The Catholic Church utilizes the oldest continuously functioning legal system in the West,[1] much later than Roman law but predating the evolution of modern European civil law traditions. The history of Latin canon law can be divided into four periods: the jus antiquum, the jus novum, the jus novissimum and the Code of Canon Law.[2] In relation to the Code, history can be divided into the jus vetus (all law before the Code) and the jus novum (the law of the Code, or jus codicis).[2] Eastern canon law developed separately.

Latin canon law

Jus antiquum

Main articles: Jus antiquum and Collections of ancient canons

The most ancient collections of canonical legislation are certain very early Apostolic documents, known as the Church Orders: for instance, the Didache ton dodeka apostolon or "Teaching of the Twelve Apostles", which dates from the end of the first or the beginning of the 2nd century; the Apostolic Church-Ordinance; the Didascalia, or "Teaching of the Apostles"; the Apostolic Canons and Apostolic Constitutions. These collections have never had any official value, no more than any other collection of this first period. However, the Apostolic Canons and, through it, the Apostolic Constitutions, were influential for a time in that later collections would draw upon these earliest sources of Church law.[3]

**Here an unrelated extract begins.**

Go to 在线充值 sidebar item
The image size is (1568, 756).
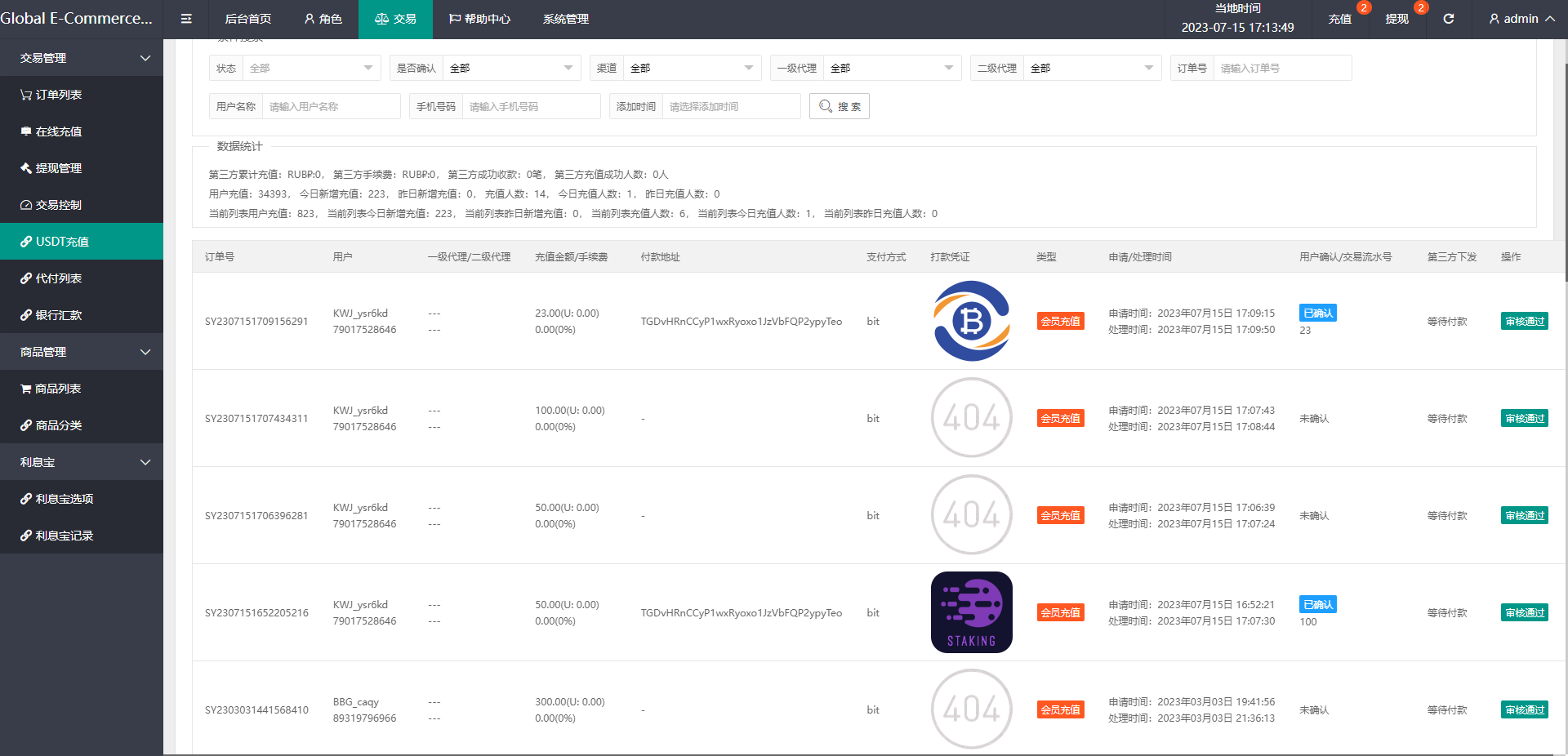pos(59,131)
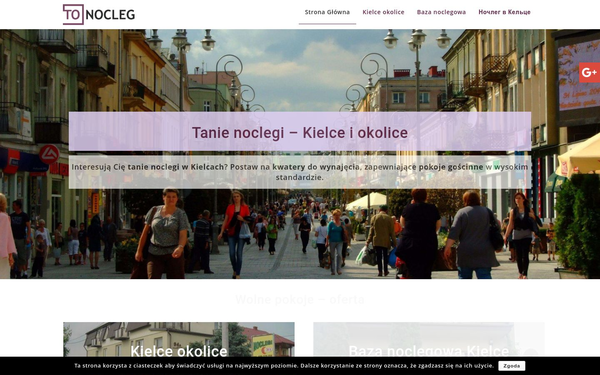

It was in the East, after Constantine I's Edict of Milan of toleration (313), that arose the first systematic collections. We cannot so designate the chronological collections of the canons of the councils of the 4th and 5th centuries (314–451); the oldest systematic collection, made by an unknown author in 535, has not come down. The most important collections of this epoch are the Synagoge kanonon, or the collection of John the Scholastic (Joannes Scholasticus), compiled at Antioch about 550, and the Nomocanons, or compilations of civil laws affecting religious matters (nomos) and ecclesiastical laws (kanon). One such mixed collection is dated in the 6th century and has been erroneously attributed to John the Scholastic; another of the 7th century was rewritten and much enlarged by the schismatical ecumenical patriarch Photius (883).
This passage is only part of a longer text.